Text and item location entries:
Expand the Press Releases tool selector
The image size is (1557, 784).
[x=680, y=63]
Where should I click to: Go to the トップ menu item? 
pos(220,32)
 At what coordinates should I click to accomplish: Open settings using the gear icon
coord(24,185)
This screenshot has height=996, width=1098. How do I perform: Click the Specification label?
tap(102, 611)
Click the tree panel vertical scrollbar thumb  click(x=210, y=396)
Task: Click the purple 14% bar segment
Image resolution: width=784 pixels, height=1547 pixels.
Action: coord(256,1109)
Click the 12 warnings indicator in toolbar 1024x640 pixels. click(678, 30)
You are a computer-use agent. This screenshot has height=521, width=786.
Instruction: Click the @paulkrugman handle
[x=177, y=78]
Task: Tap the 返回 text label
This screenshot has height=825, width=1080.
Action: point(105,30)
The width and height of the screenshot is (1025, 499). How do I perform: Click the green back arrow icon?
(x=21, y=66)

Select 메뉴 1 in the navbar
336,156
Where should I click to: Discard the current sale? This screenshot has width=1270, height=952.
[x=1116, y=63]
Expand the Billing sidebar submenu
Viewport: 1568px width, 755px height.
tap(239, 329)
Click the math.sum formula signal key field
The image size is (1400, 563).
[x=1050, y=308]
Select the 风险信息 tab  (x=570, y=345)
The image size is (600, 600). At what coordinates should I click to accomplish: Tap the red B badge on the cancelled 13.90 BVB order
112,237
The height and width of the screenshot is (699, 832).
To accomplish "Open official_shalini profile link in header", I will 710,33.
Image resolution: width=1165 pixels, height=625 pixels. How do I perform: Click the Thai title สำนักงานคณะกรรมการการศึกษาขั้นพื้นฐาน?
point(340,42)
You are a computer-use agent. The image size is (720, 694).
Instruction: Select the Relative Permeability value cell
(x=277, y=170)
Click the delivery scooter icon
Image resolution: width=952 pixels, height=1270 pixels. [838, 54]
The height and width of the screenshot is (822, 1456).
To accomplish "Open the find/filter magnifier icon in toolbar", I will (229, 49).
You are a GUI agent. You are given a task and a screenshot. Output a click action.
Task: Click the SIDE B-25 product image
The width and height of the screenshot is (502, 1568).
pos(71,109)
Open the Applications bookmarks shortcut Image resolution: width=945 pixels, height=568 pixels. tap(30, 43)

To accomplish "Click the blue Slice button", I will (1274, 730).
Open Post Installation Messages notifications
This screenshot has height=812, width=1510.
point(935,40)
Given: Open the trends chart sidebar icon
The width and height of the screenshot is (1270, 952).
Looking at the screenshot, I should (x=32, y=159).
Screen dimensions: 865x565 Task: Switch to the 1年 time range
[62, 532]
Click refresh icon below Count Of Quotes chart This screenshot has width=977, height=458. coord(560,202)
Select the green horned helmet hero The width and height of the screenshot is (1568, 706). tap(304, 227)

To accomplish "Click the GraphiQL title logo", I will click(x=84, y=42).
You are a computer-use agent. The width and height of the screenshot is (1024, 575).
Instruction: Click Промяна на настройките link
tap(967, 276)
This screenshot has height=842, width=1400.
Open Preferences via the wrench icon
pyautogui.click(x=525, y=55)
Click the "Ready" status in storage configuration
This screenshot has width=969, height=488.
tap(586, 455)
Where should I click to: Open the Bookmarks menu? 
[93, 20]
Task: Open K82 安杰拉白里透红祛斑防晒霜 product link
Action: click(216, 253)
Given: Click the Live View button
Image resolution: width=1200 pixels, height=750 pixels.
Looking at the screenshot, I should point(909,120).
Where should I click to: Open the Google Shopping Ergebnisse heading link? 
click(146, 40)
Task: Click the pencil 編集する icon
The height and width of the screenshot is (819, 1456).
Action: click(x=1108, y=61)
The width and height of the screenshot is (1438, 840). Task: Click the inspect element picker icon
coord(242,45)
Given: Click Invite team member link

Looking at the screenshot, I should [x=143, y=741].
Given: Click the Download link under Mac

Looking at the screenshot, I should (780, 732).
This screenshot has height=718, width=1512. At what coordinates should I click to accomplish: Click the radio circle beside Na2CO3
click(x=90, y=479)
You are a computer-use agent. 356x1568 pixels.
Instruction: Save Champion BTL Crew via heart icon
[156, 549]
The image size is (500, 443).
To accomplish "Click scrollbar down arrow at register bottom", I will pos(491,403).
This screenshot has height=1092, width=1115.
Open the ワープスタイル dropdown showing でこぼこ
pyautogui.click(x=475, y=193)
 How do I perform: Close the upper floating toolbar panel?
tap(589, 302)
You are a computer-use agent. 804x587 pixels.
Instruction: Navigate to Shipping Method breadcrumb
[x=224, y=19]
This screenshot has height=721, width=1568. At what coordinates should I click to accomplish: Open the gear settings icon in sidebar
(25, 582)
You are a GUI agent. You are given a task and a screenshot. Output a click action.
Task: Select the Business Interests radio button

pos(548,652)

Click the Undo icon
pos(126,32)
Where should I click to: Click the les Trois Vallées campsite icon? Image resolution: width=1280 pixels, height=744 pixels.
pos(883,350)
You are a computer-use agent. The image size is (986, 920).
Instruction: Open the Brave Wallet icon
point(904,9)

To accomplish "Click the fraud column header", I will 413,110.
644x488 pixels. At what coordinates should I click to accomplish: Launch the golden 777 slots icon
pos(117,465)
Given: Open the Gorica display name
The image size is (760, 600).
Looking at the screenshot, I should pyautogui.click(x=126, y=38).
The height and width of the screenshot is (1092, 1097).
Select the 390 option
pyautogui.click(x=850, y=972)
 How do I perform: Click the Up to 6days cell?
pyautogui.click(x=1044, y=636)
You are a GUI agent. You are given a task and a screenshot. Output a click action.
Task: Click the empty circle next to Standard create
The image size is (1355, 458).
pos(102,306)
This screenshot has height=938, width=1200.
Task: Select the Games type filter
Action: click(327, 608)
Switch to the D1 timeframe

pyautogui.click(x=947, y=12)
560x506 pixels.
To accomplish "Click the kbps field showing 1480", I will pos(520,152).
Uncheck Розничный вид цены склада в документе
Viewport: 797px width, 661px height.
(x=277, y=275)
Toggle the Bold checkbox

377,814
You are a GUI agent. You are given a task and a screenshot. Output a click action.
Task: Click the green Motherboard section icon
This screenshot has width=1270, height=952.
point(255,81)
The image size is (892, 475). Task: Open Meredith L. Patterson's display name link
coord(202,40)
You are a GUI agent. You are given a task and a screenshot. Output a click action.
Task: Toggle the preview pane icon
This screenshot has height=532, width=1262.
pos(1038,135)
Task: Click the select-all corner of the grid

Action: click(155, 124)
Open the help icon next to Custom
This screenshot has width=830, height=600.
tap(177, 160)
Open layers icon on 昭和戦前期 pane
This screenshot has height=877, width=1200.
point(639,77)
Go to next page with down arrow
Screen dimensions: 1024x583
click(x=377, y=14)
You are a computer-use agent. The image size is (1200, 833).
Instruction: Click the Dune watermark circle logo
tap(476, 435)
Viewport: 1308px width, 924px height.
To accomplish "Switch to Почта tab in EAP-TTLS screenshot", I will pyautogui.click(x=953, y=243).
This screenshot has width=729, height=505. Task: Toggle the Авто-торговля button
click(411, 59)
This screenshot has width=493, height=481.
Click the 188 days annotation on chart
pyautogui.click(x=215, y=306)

=== WORK TO DO ===
Please repeat the material from the line with "The image size is (600, 600)." to the line with "I will 710,33.", adding -118 to every coordinate in the answers.

=== WRITTEN SOLUTION ===
The image size is (600, 600). At what coordinates should I click to accomplish: Tap the red B badge on the cancelled 13.90 BVB order
-6,119
The height and width of the screenshot is (699, 832).
To accomplish "Open official_shalini profile link in header", I will 592,-85.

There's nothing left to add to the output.